**PROMPT:** Only the number is wanted: how many lines in the data contain "Task"?

**LISTED ENTRIES:**
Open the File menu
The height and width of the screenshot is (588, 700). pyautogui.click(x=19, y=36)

--

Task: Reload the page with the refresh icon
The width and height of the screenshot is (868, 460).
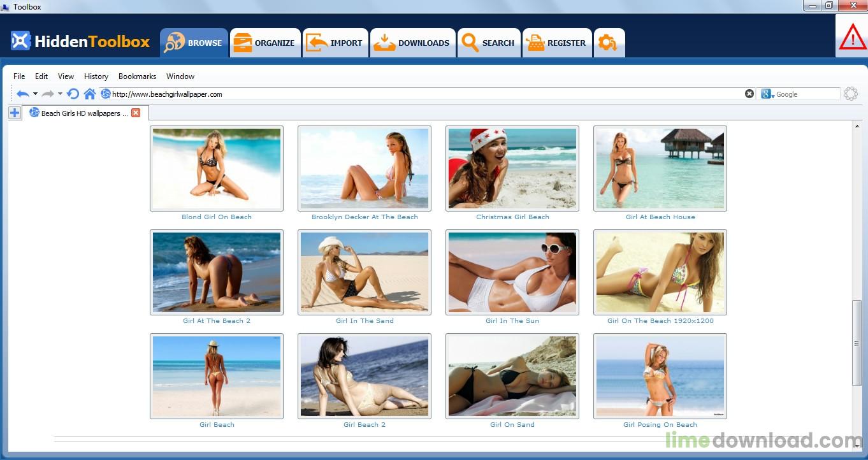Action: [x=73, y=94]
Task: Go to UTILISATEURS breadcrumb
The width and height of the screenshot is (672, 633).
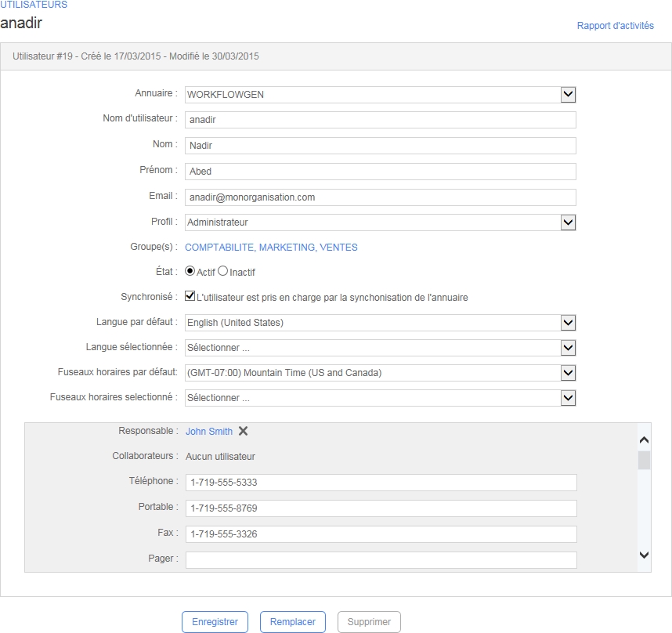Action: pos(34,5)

**RESPONSE BOX:** 2